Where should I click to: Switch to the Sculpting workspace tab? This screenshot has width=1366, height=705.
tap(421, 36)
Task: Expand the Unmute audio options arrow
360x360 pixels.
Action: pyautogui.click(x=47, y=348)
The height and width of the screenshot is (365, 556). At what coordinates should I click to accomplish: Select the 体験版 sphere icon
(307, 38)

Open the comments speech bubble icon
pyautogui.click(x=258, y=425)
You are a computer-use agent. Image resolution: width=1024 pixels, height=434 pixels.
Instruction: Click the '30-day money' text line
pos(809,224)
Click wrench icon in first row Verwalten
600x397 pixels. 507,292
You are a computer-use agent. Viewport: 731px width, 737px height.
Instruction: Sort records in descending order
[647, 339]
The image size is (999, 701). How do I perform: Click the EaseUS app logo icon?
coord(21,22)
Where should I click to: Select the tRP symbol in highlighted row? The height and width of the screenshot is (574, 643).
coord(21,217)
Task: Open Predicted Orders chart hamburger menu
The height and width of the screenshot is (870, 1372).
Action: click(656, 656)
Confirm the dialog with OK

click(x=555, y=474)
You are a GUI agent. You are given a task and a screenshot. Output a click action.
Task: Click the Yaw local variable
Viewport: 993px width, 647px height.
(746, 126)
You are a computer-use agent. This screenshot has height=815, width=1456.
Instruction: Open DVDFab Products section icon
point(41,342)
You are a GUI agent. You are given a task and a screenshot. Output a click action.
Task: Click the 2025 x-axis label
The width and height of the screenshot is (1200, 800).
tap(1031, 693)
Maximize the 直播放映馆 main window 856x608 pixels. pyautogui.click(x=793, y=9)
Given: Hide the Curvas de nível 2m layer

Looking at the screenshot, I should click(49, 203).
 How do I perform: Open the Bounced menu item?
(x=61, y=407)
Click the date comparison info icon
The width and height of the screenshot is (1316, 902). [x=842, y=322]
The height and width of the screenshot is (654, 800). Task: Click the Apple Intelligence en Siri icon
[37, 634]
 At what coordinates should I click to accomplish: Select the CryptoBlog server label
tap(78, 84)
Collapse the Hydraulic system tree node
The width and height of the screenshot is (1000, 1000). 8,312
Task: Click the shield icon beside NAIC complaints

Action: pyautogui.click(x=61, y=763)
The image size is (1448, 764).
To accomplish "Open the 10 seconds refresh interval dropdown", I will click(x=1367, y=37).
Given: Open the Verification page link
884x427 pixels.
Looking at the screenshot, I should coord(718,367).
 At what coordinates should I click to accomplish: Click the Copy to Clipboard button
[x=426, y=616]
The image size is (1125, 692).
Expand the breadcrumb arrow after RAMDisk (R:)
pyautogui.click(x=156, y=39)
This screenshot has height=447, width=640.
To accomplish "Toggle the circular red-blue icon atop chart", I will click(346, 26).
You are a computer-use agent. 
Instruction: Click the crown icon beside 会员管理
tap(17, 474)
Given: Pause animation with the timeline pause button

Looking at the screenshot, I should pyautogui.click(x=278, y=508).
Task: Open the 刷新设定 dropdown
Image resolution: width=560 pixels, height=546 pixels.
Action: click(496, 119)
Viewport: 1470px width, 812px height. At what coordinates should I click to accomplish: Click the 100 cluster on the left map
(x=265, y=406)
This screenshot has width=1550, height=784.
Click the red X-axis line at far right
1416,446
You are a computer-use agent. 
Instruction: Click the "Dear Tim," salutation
────────
■ Short problem ■
Reproduce all of the rows above, substituting "gear" for every occurrence of "wrench" and leaving everything else unchanged.

■ Exercise output ■
Where should I click to: Switch to the Sculpting workspace tab? This screenshot has width=1366, height=705.
tap(421, 36)
Task: Expand the Unmute audio options arrow
360x360 pixels.
Action: pyautogui.click(x=47, y=348)
The height and width of the screenshot is (365, 556). At what coordinates should I click to accomplish: Select the 体験版 sphere icon
(307, 38)

Open the comments speech bubble icon
pyautogui.click(x=258, y=425)
You are a computer-use agent. Image resolution: width=1024 pixels, height=434 pixels.
Instruction: Click the '30-day money' text line
pos(809,224)
Click gear icon in first row Verwalten
600x397 pixels. 507,292
You are a computer-use agent. Viewport: 731px width, 737px height.
Instruction: Sort records in descending order
[647, 339]
The image size is (999, 701). How do I perform: Click the EaseUS app logo icon?
coord(21,22)
Where should I click to: Select the tRP symbol in highlighted row? The height and width of the screenshot is (574, 643).
coord(21,217)
Task: Open Predicted Orders chart hamburger menu
The height and width of the screenshot is (870, 1372).
Action: click(656, 656)
Confirm the dialog with OK

click(x=555, y=474)
You are a GUI agent. You are given a task and a screenshot. Output a click action.
Task: Click the Yaw local variable
Viewport: 993px width, 647px height.
(746, 126)
You are a computer-use agent. This screenshot has height=815, width=1456.
Instruction: Open DVDFab Products section icon
point(41,342)
You are a GUI agent. You are given a task and a screenshot. Output a click action.
Task: Click the 2025 x-axis label
The width and height of the screenshot is (1200, 800).
tap(1031, 693)
Maximize the 直播放映馆 main window 856x608 pixels. pyautogui.click(x=793, y=9)
Given: Hide the Curvas de nível 2m layer

Looking at the screenshot, I should click(49, 203).
 How do I perform: Open the Bounced menu item?
(x=61, y=407)
Click the date comparison info icon
The width and height of the screenshot is (1316, 902). [x=842, y=322]
The height and width of the screenshot is (654, 800). Task: Click the Apple Intelligence en Siri icon
[37, 634]
 At what coordinates should I click to accomplish: Select the CryptoBlog server label
tap(78, 84)
Collapse the Hydraulic system tree node
The width and height of the screenshot is (1000, 1000). 8,312
Task: Click the shield icon beside NAIC complaints

Action: pyautogui.click(x=61, y=763)
The image size is (1448, 764).
To accomplish "Open the 10 seconds refresh interval dropdown", I will click(x=1367, y=37).
Given: Open the Verification page link
884x427 pixels.
Looking at the screenshot, I should coord(718,367).
 At what coordinates should I click to accomplish: Click the Copy to Clipboard button
[x=426, y=616]
The image size is (1125, 692).
Expand the breadcrumb arrow after RAMDisk (R:)
pyautogui.click(x=156, y=39)
This screenshot has height=447, width=640.
To accomplish "Toggle the circular red-blue icon atop chart", I will click(346, 26).
You are a computer-use agent. 
Instruction: Click the crown icon beside 会员管理
tap(17, 474)
Given: Pause animation with the timeline pause button

Looking at the screenshot, I should pyautogui.click(x=278, y=508).
Task: Open the 刷新设定 dropdown
Image resolution: width=560 pixels, height=546 pixels.
Action: click(496, 119)
Viewport: 1470px width, 812px height. At what coordinates should I click to accomplish: Click the 100 cluster on the left map
(x=265, y=406)
This screenshot has width=1550, height=784.
Click the red X-axis line at far right
1416,446
You are a computer-use agent. 
Instruction: Click the "Dear Tim," salutation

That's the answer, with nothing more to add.